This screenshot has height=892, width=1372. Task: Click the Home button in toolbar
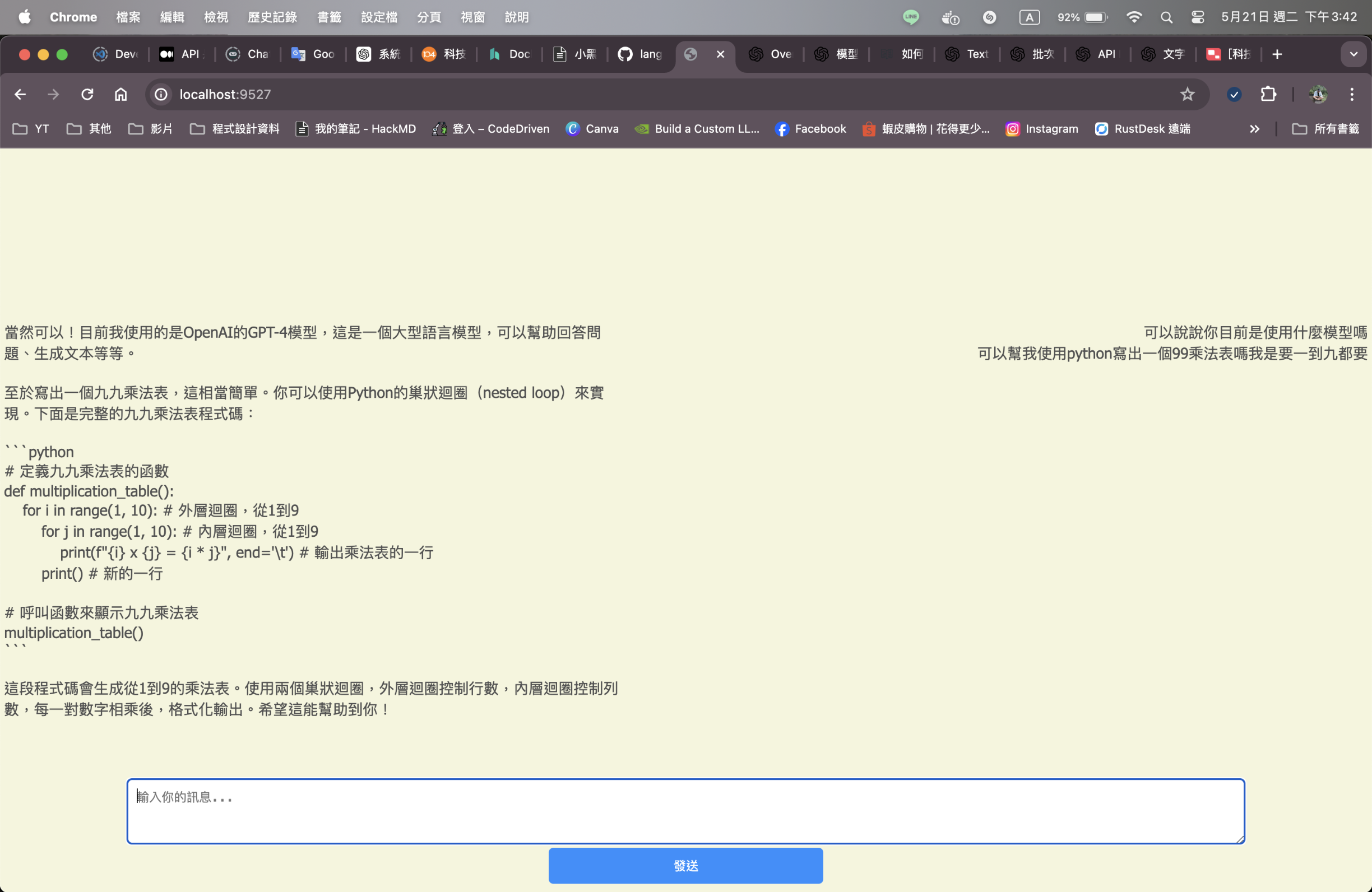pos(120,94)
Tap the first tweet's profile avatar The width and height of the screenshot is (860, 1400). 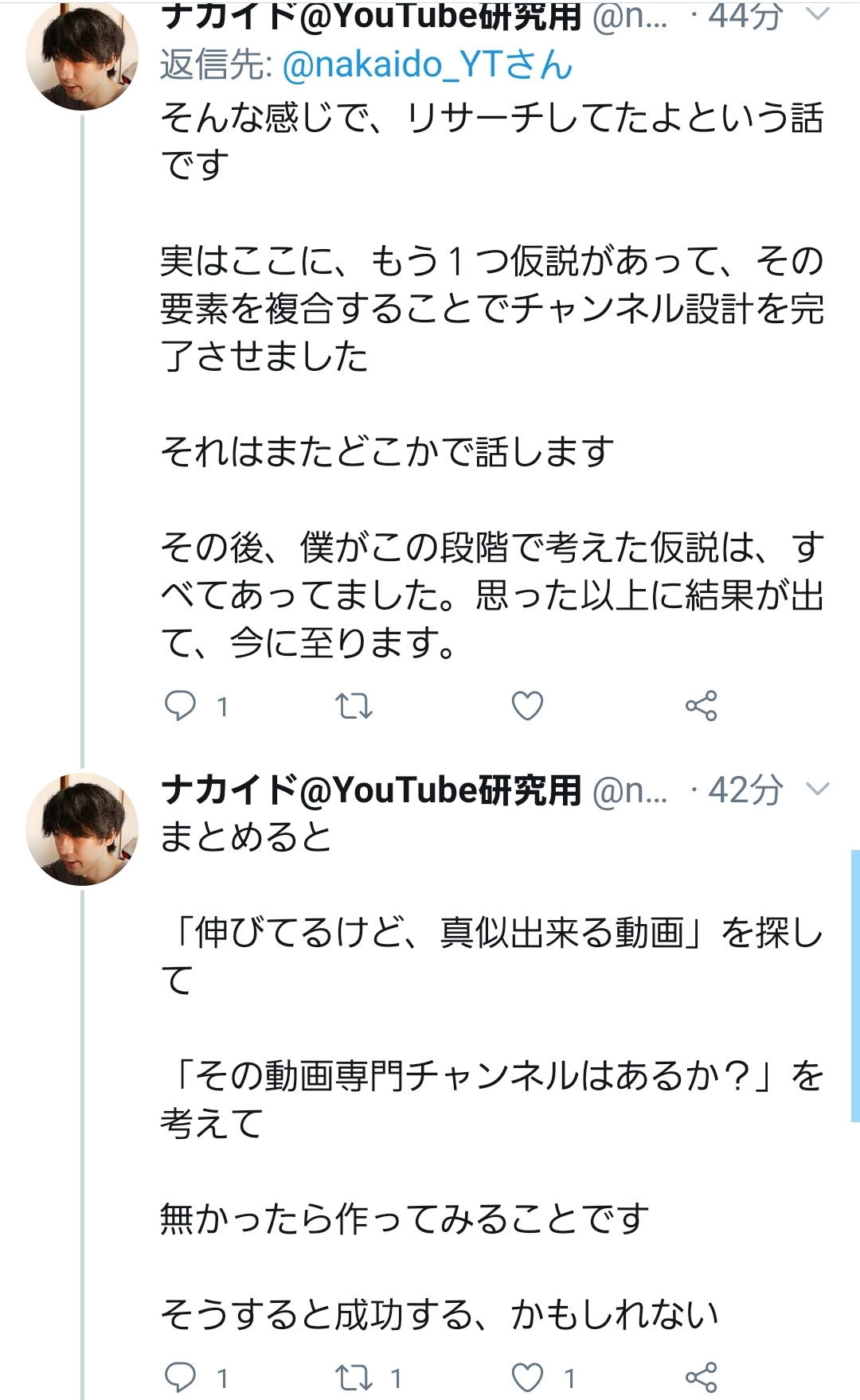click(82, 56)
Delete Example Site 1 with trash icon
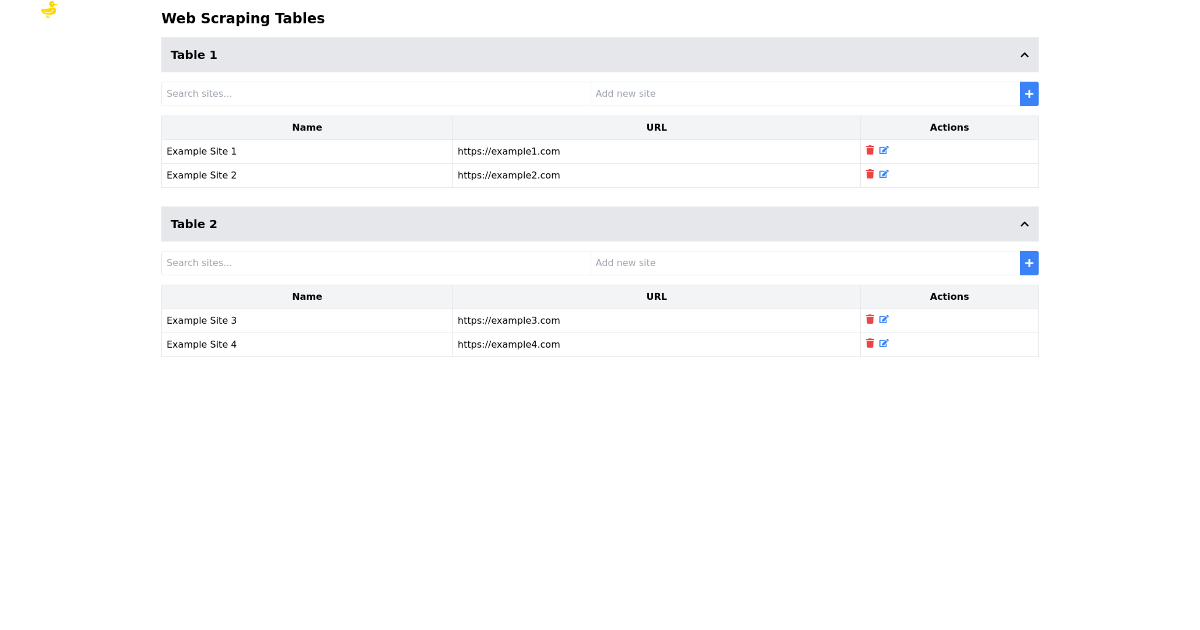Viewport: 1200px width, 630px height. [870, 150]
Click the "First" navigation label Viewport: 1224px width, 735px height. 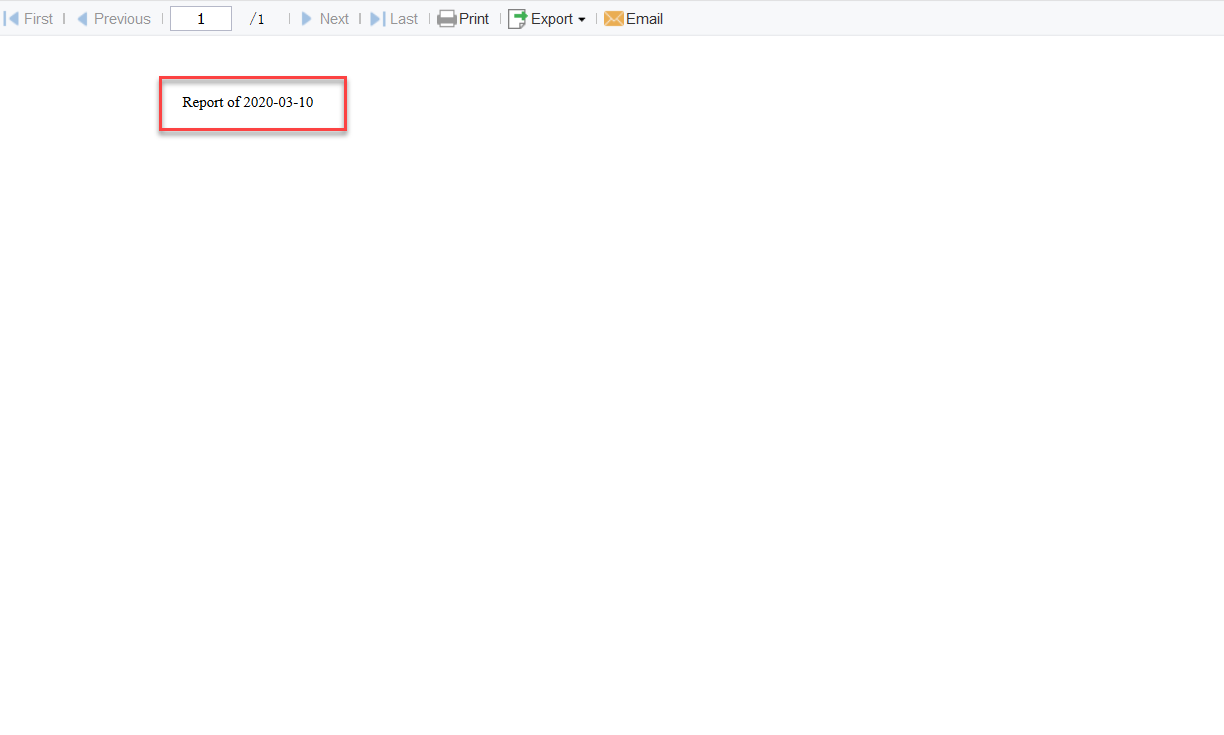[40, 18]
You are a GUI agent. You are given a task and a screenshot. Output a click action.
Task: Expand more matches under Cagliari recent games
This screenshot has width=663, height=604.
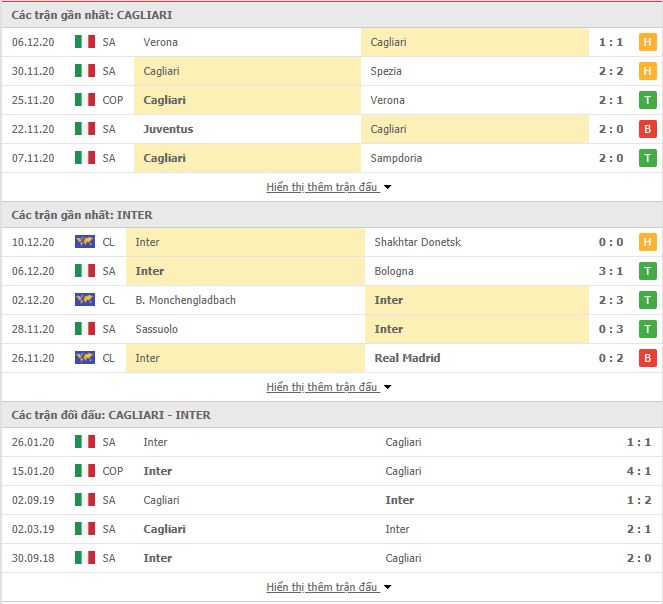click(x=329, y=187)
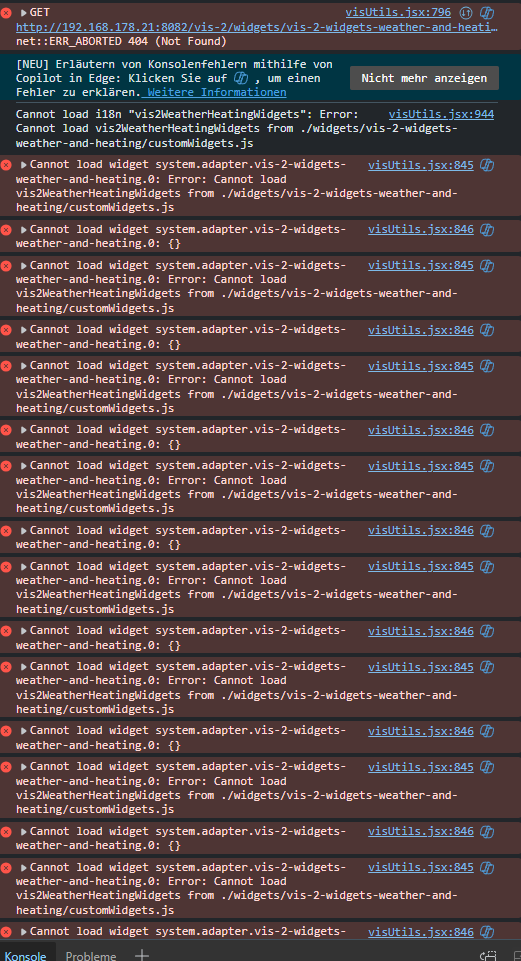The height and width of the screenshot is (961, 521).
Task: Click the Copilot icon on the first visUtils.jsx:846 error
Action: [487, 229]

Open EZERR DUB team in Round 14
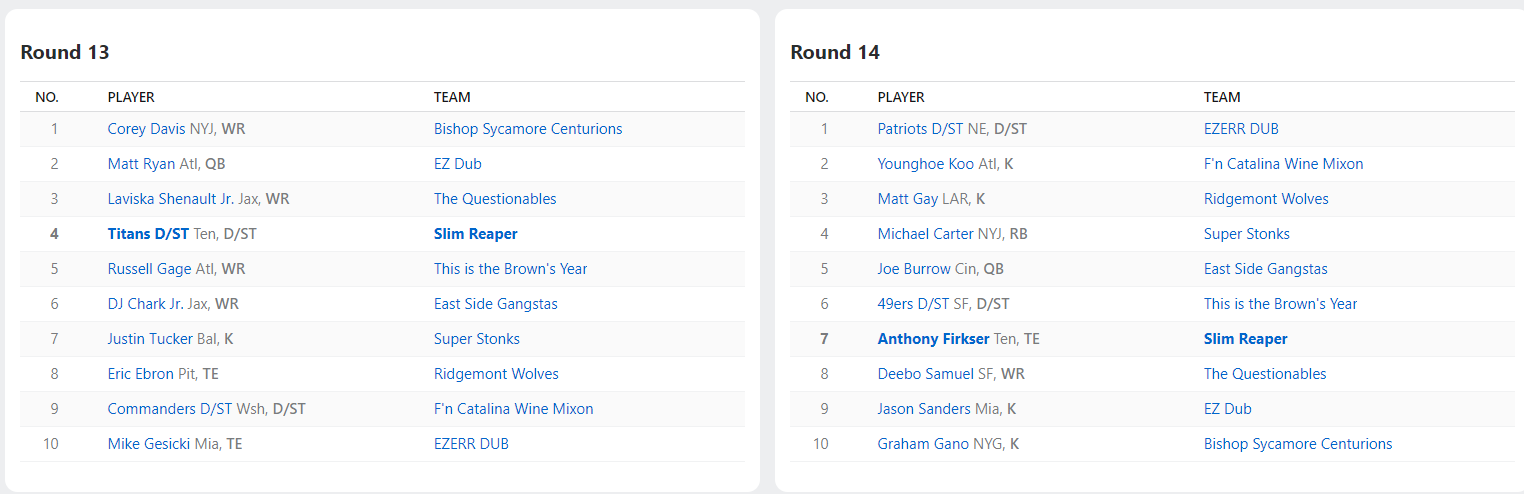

----------

■ **JOB**
Reproduce the material from the line containing "You are a GUI" through the end, including both ends. Omit the pictures from your answer.

■ **CORRECT ANSWER**
You are a GUI agent. You are given a task and a screenshot. Output a click action.
Task: Expand more matches under Cagliari recent games
This screenshot has width=663, height=604.
click(x=329, y=187)
The height and width of the screenshot is (961, 521).
Task: Click the Copilot icon on the first visUtils.jsx:846 error
Action: [487, 229]

Open EZERR DUB team in Round 14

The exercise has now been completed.